But as he drew it towards him something dropped on the ground. Stooping down to see what it was, he discovered that it was a sharp, thick bowie-knife.
“It is robbery. He has been attacked,” cried Dallas; and once more he devoted himself to trying to restore the sufferer—chafing his cold limbs, bathing his temples with spirits, drawing him nearer the fire, and at last waiting in despair for the result, while feeling perfectly unable to fit the pieces of the puzzle so as to get a solution satisfactory in all points.
“Poor old Bel!” he said to himself; “he seems always to get the worst of it; but when I told him so he only laughed, and said it was I.”
He was in agony as to what he should do.
One moment he was for going to fetch help; the next he gave it up, dreading to leave his cousin again.
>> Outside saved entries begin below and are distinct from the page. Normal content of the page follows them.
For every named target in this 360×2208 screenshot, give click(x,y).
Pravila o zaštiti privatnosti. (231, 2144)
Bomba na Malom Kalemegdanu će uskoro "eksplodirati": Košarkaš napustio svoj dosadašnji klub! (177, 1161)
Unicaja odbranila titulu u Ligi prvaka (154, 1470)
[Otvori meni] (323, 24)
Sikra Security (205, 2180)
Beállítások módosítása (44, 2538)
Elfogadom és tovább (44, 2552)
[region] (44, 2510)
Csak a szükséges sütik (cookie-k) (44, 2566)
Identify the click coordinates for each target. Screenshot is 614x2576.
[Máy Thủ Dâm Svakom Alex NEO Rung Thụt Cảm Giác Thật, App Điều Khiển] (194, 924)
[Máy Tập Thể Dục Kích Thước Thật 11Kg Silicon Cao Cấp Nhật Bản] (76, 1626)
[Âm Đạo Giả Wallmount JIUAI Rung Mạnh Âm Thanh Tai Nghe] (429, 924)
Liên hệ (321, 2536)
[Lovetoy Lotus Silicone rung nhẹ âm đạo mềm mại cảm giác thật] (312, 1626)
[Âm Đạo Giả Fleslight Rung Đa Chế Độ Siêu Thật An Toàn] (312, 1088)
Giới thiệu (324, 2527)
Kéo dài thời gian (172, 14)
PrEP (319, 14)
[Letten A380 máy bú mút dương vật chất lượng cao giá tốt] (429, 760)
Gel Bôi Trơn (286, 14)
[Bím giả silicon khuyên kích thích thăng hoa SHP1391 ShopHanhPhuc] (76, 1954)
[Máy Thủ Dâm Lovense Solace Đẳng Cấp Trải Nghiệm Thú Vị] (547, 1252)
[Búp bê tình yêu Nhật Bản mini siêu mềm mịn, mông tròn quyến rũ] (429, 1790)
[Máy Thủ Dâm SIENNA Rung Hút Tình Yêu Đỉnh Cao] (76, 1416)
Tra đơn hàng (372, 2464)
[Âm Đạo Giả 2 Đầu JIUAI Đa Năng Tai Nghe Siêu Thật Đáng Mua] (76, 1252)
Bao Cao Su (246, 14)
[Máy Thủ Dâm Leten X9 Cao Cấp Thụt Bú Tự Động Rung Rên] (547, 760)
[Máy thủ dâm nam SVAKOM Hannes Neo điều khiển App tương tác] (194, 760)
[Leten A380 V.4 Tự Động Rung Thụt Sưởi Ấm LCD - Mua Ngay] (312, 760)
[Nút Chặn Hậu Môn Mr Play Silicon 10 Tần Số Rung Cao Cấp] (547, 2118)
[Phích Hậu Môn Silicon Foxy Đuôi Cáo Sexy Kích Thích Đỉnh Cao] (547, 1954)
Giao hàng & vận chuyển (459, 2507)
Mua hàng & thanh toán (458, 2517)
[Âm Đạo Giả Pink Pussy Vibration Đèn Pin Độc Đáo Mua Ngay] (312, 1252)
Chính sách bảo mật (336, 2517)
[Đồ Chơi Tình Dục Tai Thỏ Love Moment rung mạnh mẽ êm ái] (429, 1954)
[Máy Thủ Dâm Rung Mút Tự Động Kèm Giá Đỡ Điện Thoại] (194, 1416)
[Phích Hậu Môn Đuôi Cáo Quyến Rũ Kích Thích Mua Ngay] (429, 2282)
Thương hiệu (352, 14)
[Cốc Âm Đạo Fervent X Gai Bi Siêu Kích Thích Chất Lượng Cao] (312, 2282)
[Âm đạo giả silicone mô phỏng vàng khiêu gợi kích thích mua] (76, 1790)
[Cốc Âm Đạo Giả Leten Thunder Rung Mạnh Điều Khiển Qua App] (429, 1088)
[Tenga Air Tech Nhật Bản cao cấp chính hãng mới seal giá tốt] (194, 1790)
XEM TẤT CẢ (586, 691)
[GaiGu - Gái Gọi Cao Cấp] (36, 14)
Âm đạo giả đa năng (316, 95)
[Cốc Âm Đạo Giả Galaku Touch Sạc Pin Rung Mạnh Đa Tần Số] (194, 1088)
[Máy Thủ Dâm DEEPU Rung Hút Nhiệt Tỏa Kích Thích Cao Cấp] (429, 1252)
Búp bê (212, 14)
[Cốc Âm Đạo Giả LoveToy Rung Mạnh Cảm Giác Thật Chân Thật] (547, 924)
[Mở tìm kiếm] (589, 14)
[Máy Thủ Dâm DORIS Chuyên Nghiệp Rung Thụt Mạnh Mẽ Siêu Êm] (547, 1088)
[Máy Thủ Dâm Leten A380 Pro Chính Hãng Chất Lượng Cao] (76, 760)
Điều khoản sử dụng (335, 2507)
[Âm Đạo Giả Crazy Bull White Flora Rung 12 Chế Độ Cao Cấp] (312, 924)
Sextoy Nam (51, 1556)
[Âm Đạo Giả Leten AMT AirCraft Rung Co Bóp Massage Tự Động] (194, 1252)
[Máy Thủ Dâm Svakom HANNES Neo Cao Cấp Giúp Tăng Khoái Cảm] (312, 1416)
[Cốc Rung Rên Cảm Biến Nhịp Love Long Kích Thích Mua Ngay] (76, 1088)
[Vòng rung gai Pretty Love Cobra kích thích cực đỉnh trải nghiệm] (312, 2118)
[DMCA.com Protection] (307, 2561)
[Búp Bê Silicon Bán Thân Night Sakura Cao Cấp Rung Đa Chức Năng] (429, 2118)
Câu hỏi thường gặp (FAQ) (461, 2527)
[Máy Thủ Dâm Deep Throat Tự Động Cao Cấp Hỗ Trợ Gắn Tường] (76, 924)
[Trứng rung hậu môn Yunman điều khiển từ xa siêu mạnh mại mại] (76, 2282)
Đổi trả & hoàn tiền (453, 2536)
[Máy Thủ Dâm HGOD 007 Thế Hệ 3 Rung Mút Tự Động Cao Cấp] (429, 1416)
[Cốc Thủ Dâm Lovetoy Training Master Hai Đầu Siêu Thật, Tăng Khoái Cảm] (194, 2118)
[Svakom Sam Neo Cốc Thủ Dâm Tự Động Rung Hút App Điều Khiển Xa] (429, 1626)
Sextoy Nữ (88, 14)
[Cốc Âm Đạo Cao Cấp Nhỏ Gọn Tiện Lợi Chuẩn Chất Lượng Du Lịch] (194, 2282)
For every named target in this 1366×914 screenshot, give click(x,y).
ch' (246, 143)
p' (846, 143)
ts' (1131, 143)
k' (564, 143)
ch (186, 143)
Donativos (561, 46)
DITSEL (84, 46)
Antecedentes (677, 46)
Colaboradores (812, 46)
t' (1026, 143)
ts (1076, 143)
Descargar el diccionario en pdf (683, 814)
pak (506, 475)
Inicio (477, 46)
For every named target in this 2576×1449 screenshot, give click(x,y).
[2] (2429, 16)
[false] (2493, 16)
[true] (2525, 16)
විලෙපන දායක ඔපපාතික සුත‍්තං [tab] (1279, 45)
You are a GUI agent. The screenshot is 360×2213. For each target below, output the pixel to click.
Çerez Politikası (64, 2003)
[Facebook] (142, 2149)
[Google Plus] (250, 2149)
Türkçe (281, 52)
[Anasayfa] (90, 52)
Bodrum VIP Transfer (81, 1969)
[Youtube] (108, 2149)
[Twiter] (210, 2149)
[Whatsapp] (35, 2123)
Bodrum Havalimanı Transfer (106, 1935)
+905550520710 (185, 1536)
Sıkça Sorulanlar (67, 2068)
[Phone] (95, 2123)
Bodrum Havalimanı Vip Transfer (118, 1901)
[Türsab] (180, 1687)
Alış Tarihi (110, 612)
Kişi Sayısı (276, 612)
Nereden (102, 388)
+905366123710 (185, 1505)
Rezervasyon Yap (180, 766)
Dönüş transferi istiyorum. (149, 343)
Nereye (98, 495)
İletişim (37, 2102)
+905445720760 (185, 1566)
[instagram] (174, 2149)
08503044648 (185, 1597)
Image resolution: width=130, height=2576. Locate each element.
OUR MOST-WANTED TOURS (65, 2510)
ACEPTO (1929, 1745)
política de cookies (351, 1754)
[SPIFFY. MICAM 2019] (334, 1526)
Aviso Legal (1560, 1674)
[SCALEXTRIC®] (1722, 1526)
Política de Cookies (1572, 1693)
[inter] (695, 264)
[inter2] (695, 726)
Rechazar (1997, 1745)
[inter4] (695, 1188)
By degrees, though, the poor fellow began to come to as the warmth pervaded him; and at last, to Dallas’s great delight, he opened his eyes, stared at him wildly, and then looked round wonderingly till his eyes lit upon the opening, over which his cousin had pegged a rug.
He started violently then, and the memory of all that had taken place came back.
Clapping his hand to his throat, he wrenched his head round so that he could look in the direction of the bed.
“The gold—the bag of gold!” he whispered.
“Gone, old fellow; but never mind that, so long as you are alive. Try and drink this.”